This work introduces the first general-purpose video world model built upon the pre-trained DINOv2 image encoder, designed to unify temporal dynamics modeling across diverse domains—including autonomous driving, indoor scenes, and simulation—while enabling accurate future frame prediction. Methodologically, it freezes DINOv2 as a fixed visual backbone and trains a lightweight sequence prediction network on large-scale, uncurated video data, directly modeling temporal evolution in the DINOv2 feature space; the framework supports action-conditional fine-tuning and latent-space trajectory planning. The key contribution is the first successful adaptation of DINOv2 to video world modeling, enabling cross-domain generalization, explicit incorporation of physical priors, and annotation-free universal representation learning. Experiments demonstrate substantial improvements over state-of-the-art methods on multi-task benchmarks—including video segmentation and depth estimation—and validate effective latent-space simulation-based planning.

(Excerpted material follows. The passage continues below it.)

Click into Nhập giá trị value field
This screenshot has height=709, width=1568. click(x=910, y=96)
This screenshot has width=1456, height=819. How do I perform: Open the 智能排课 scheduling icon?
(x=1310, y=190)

We present DINO-world, a powerful generalist video world model trained to predict future frames in the latent space of DINOv2. By leveraging a pre-trained image encoder and training a future predictor on a large-scale uncurated video dataset, DINO-world learns the temporal dynamics of diverse scenes, from driving and indoor scenes to simulated environments. We show that DINO-world outperforms previous models on a variety of video prediction benchmarks, e.g. segmentation and depth forecasting, and demonstrates strong understanding of intuitive physics. Furthermore, we show that it is possible to fine-tune the predictor on observation-action trajectories. The resulting action-conditioned world model can be used for planning by simulating candidate trajectories in latent space.